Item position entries
________

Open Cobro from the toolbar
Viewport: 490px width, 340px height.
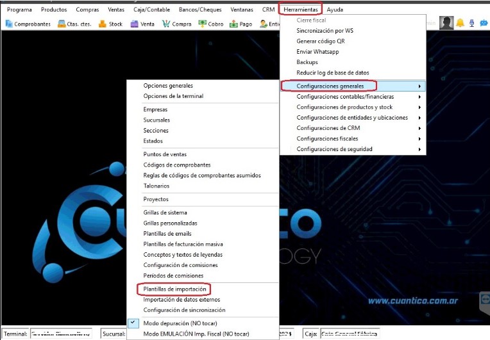click(212, 24)
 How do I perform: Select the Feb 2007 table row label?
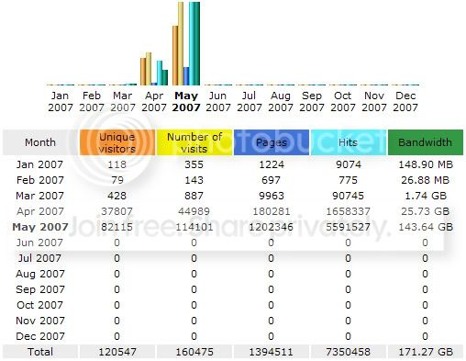[40, 180]
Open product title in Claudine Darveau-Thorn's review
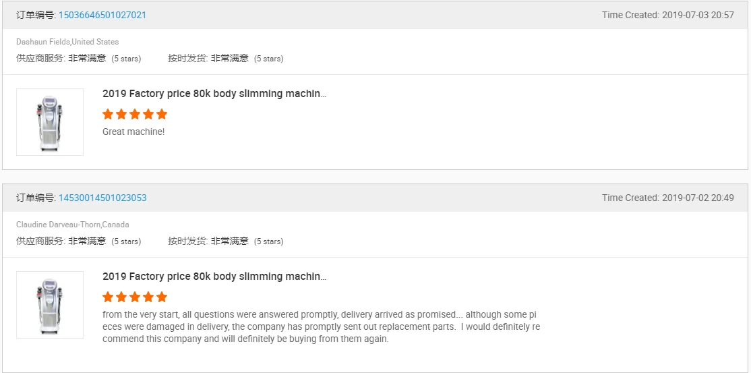The width and height of the screenshot is (751, 373). (214, 277)
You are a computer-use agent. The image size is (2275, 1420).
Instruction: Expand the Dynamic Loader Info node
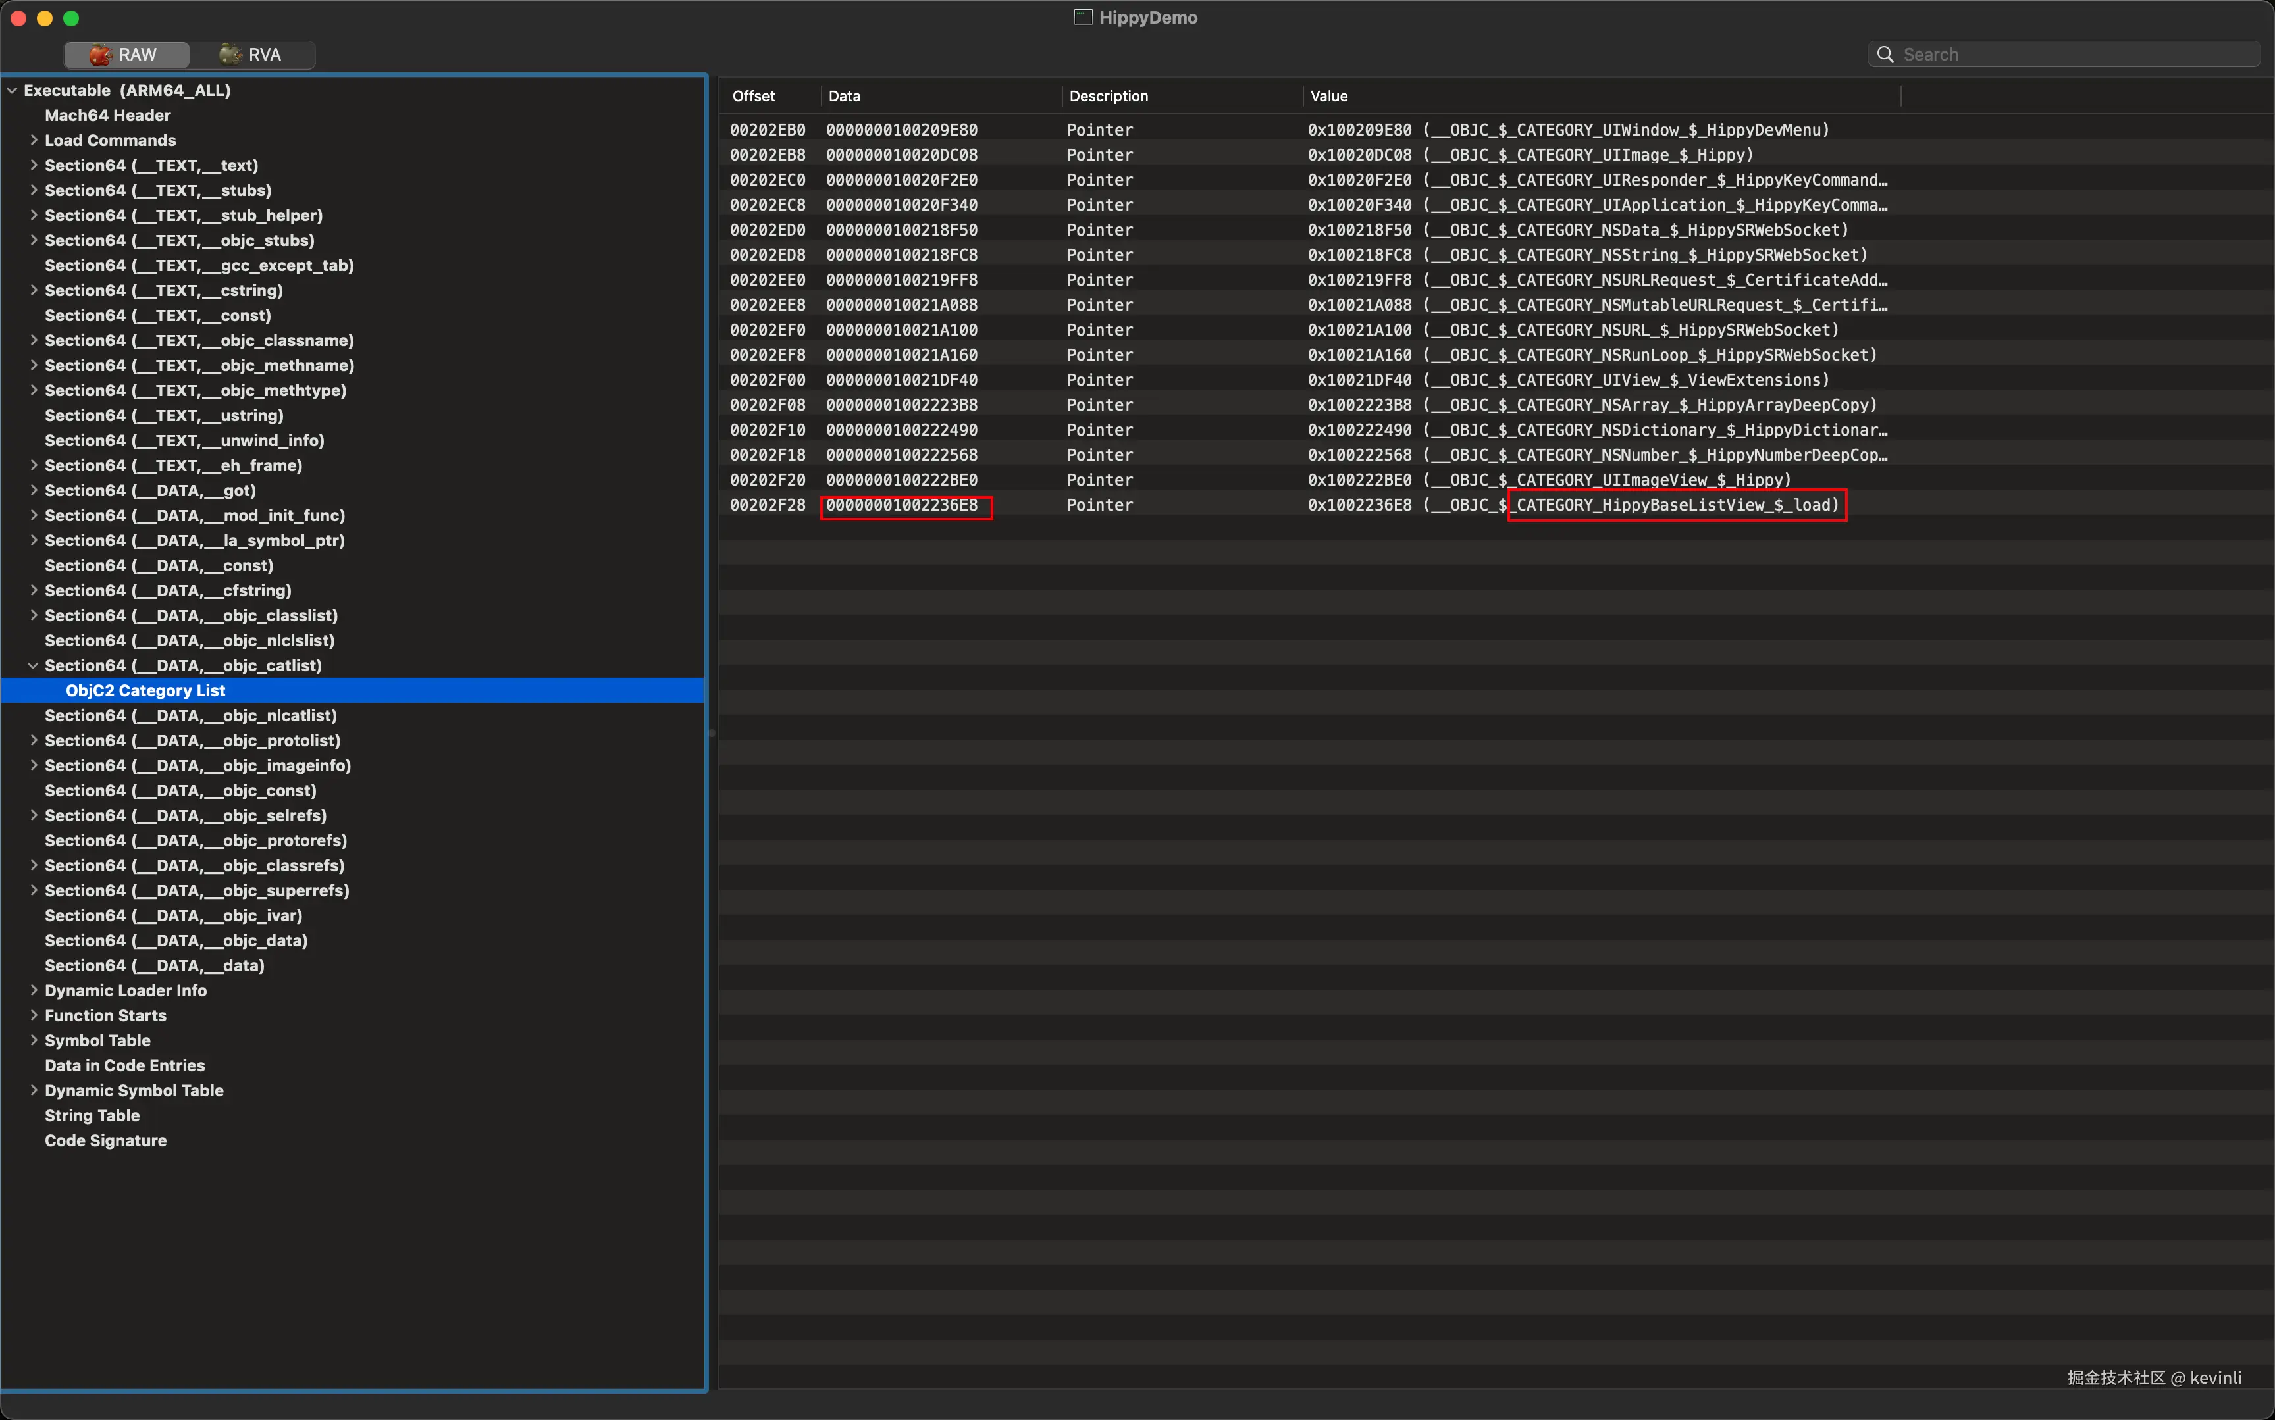[34, 990]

________

> _THE EXERCISE_: Turn everything from the start of the items down through the line containing "The width and" into a JSON list of strings, one string per line, leaving out blank lines and any pictures.

> _EXPECTED OUTPUT_:
[
  "Open Cobro from the toolbar",
  "Viewport: 490px width, 340px height.",
  "click(212, 24)",
  " How do I perform: Select the Feb 2007 table row label?",
  "[40, 180]",
  "Open product title in Claudine Darveau-Thorn's review",
  "The width and height of the screenshot is (751, 373). (214, 277)"
]